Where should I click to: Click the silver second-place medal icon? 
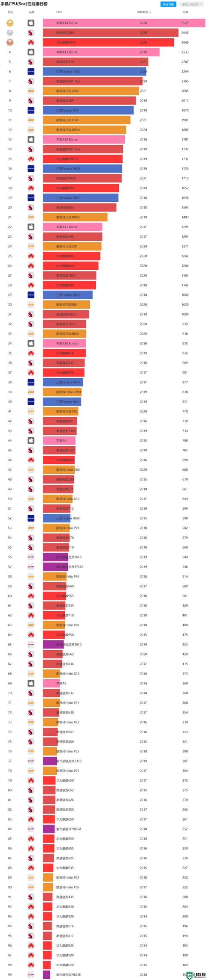pyautogui.click(x=9, y=33)
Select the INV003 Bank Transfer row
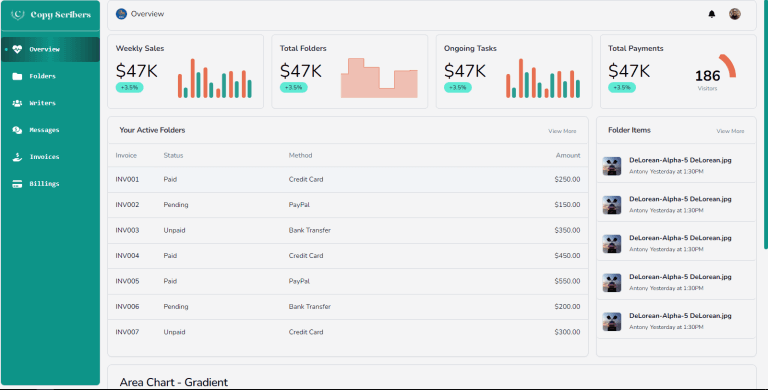 tap(348, 230)
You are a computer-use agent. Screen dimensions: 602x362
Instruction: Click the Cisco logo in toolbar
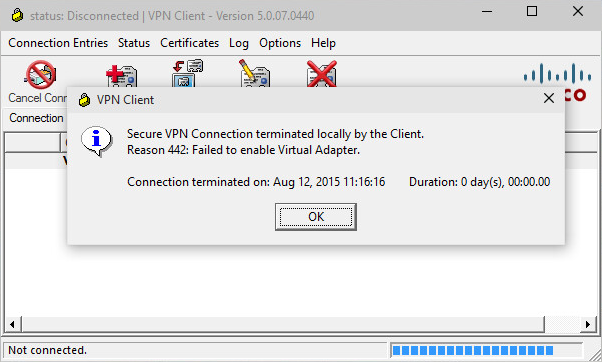pos(557,82)
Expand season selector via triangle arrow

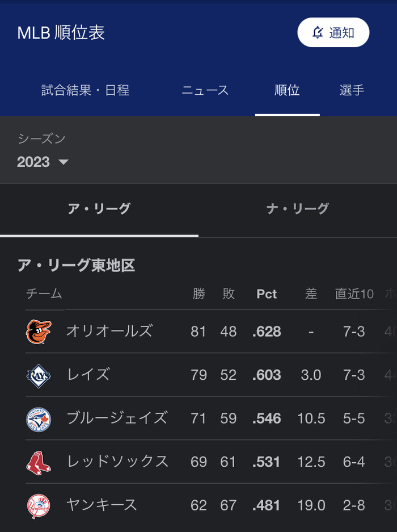click(64, 162)
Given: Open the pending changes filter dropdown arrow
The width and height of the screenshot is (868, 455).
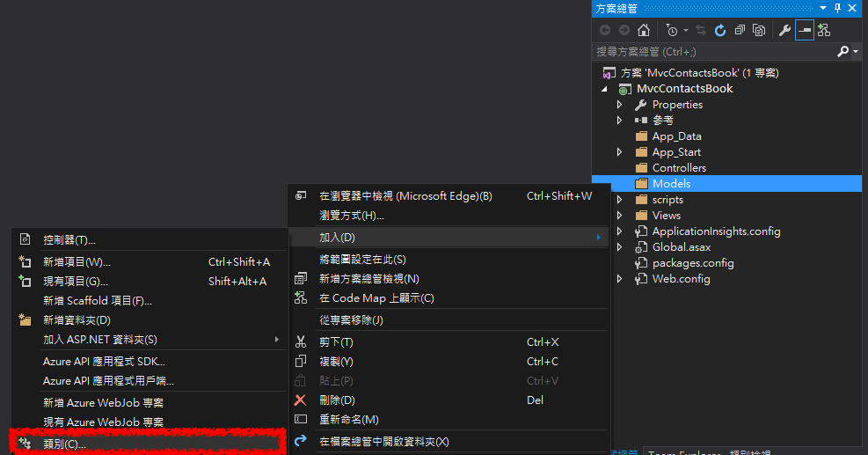Looking at the screenshot, I should click(685, 31).
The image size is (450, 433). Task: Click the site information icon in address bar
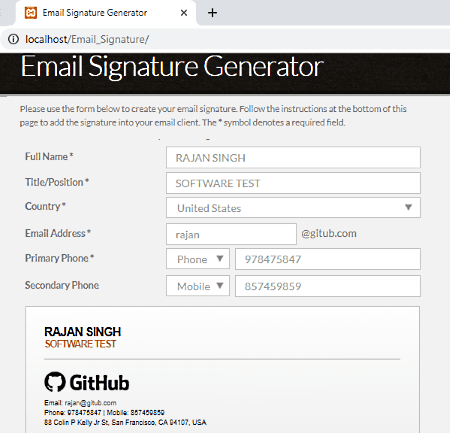[x=13, y=39]
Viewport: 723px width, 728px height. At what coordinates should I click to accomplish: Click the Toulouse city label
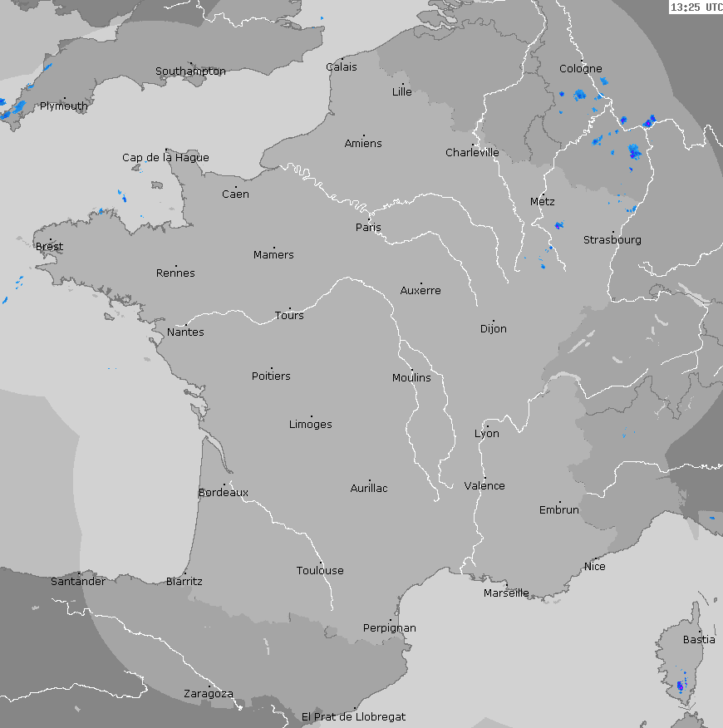click(320, 571)
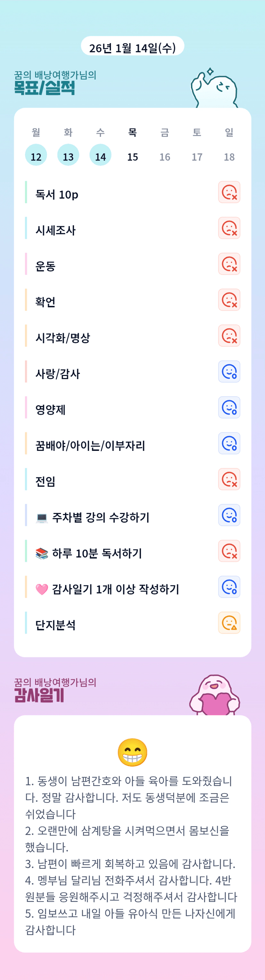Open the 시각화/명상 goal row

[x=63, y=337]
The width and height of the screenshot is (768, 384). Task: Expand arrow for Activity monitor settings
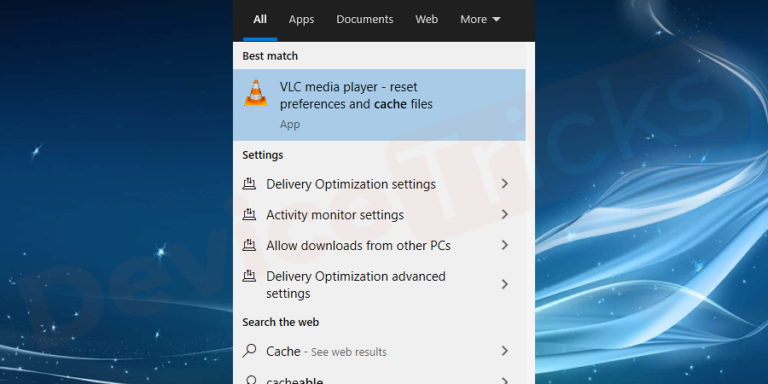[504, 214]
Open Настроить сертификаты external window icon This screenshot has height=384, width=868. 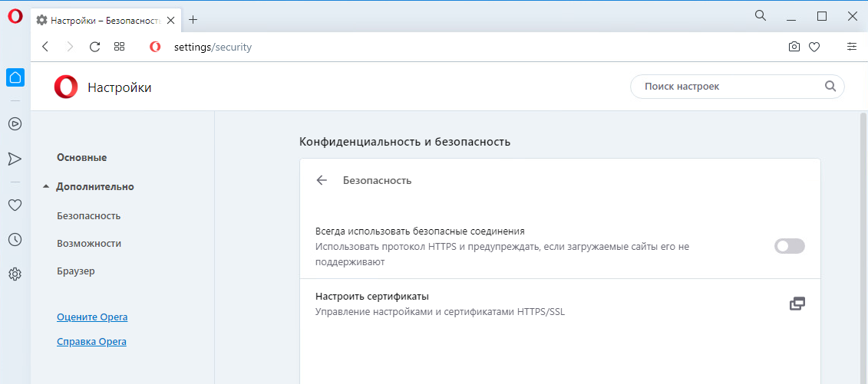coord(797,304)
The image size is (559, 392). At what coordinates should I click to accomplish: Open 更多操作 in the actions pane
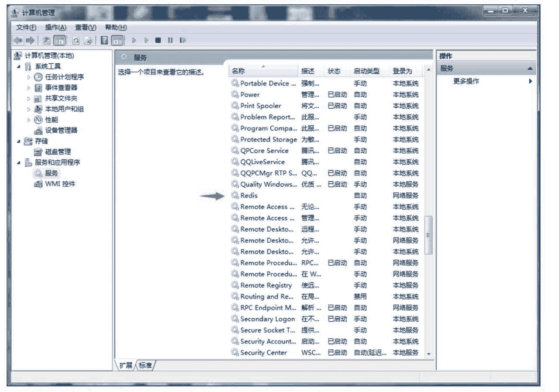(x=466, y=82)
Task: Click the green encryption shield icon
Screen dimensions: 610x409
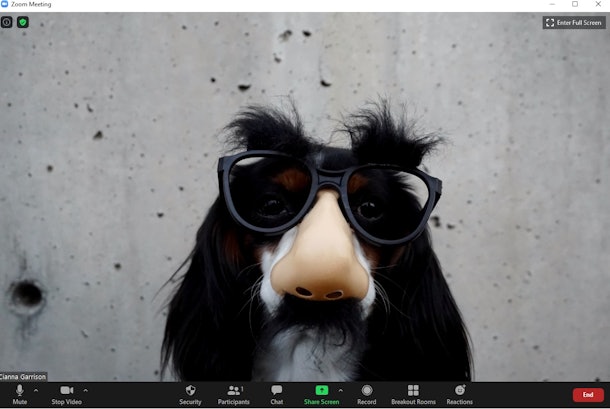Action: point(22,22)
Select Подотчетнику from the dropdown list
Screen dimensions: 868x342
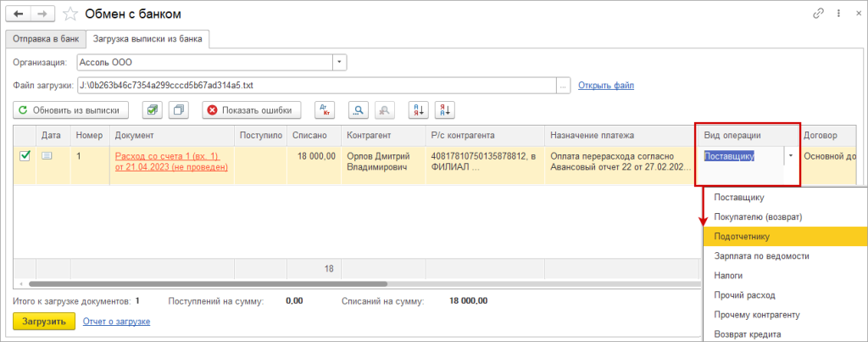(742, 236)
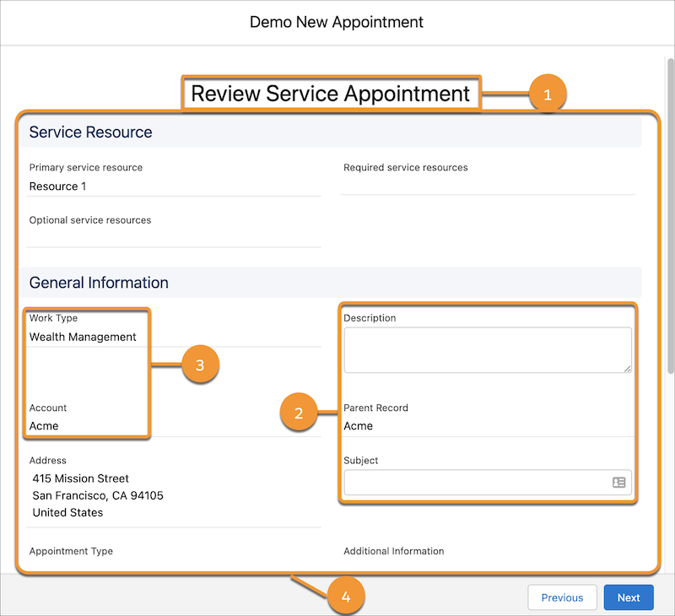Click the Next button
The height and width of the screenshot is (616, 675).
(x=628, y=597)
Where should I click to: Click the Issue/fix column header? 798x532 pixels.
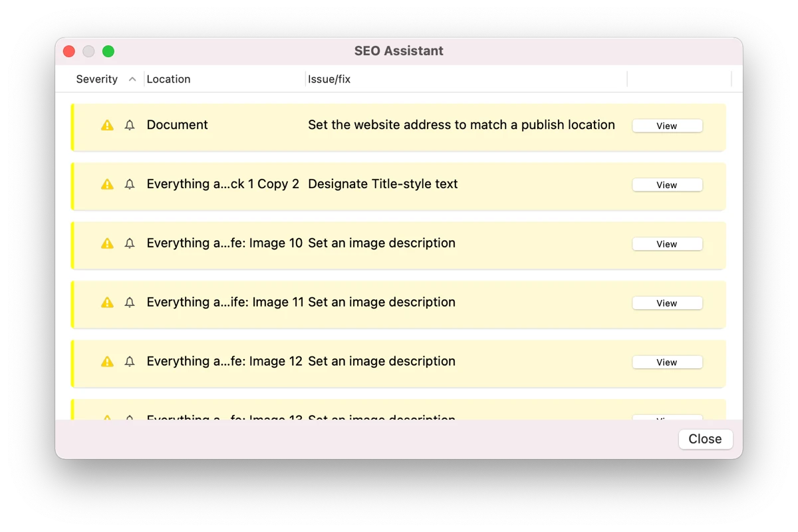pyautogui.click(x=329, y=79)
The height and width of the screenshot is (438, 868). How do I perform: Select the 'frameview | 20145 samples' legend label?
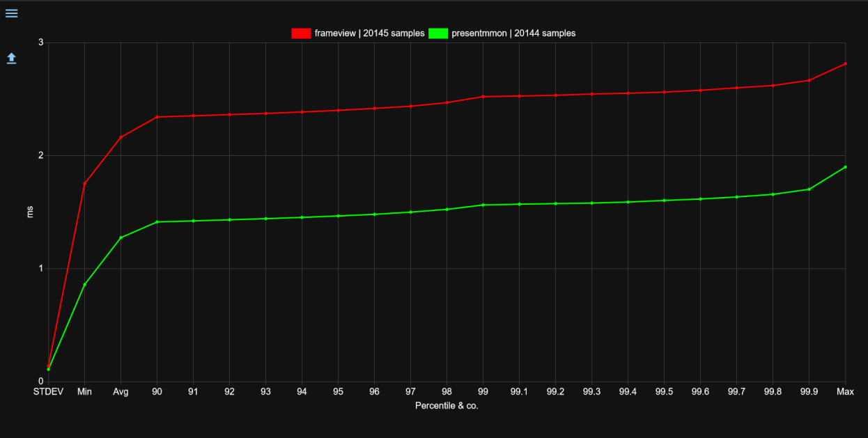[x=369, y=33]
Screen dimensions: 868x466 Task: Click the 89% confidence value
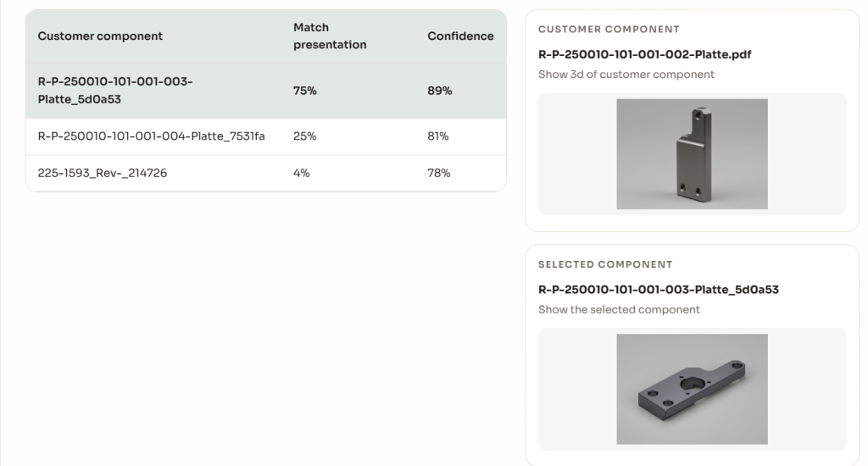click(x=440, y=91)
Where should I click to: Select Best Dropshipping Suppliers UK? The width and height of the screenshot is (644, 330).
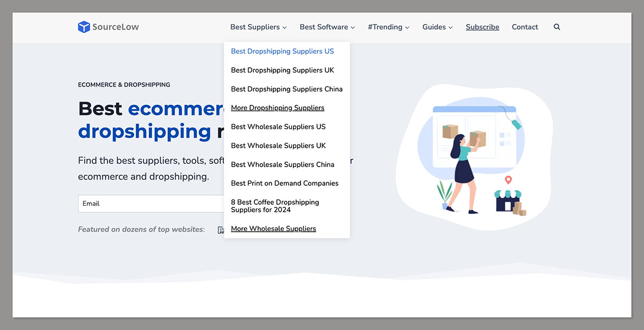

■ Work task
What is needed is an exact copy of the lines from the one with "Where should I click to: Click the Issue/fix" through the end of the data above, both included, minus any pictures.

■ Your solution
Where should I click to: Click the Issue/fix column header? 798x532 pixels.
pyautogui.click(x=329, y=79)
The height and width of the screenshot is (438, 868). How do I perform: Select the 'frameview | 20145 samples' legend label?
[x=369, y=33]
Screen dimensions: 868x466 Task: Click the 89% confidence value
click(x=440, y=91)
Where should I click to: Select Best Dropshipping Suppliers UK? The width and height of the screenshot is (644, 330).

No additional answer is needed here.